January 15, 2016

Data Point: Employee Development a Weakness in Many Nonprofits

Nonprofits feel challenged in their ability to offer development opportunities that would help staff members build critical skills and grow within their roles and organizations.

The Bridgespan Group surveys many of its nonprofit clients to help them assess their organizational strengths and weaknesses. To date 131 organizations have taken Bridgespan’s Organization Diagnostic survey, which contains 73 statements across five categories of organizational effectiveness: leadership; decision-making and structure; people; work processes and systems; and culture. Respondents can “strongly agree” (4), “agree” (3), “disagree” (2), or “strongly disagree” (1) with each statement.
The average score across all statements is 2.92. Overall nonprofit organizations exhibit important strengths: leadership’s vision, having skilled and effective staff, and having an inspiring culture that promotes values and produces results. However, those very strengths are often undermined by what they consider to be their organizational weaknesses, which include their nonprofits’ ability to develop and build staff skills over time.
Specifically, three categories within the “People” section of the survey are among the top five organizational weaknesses noted by survey respondents (See below chart, Top 5 Organizational Strengths and Weaknesses). When asked to consider the statement, “We help individuals develop to their full potential and provide opportunities for growth,” nonprofit organizations scored, on average, 2.78, suggesting that the nonprofit leaders and employees who took our survey saw their organizations as weak in their ability to develop employees and provide growth opportunities. Only 30 percent of the organizations surveyed considered it a relative strength (i.e., scored it higher than their overall average on the entire survey).
Similarly, when asked to consider the statement, “We have development plans for current and future leaders in our organization,” the average score was 2.40 [1], almost 18 percent lower than the overall average, suggesting that respondents considered this a great weakness within their organizations. Only 6 percent of respondents felt it was an organizational strength.

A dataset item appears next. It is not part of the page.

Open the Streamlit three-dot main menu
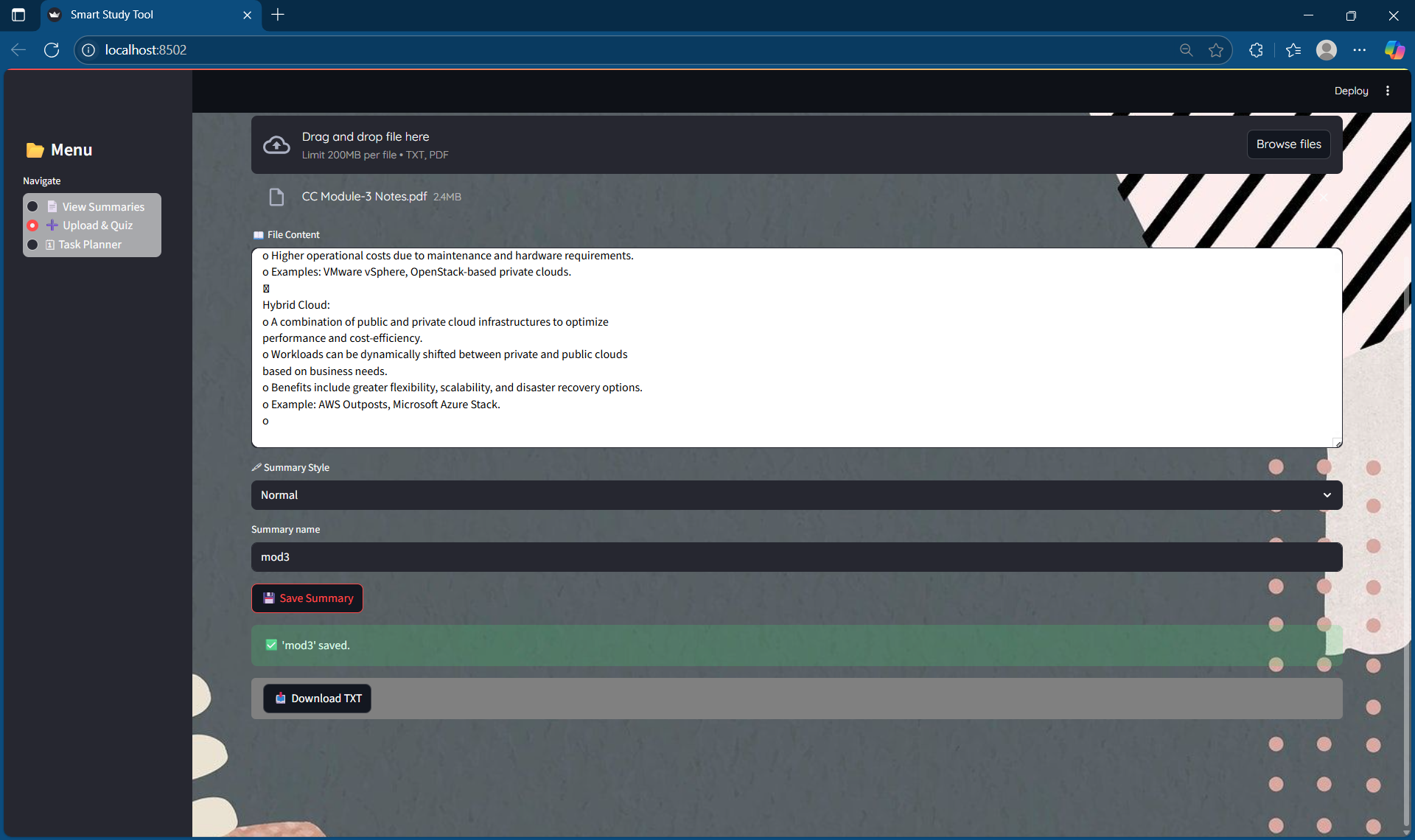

As the survey responses suggest, nonprofit organizations feel that they have skilled and effective staff members; however, they feel challenged in their ability to offer development opportunities that could help ensure staff members’ successful futures within their organizations. Nonprofits that find ways to develop individuals’ skills are able to build on the strength of their people, and thereby strengthen the organization as a whole.

[1] N=66; this statement was only recently introduced to the Organization Diagnostic survey referenced in this article.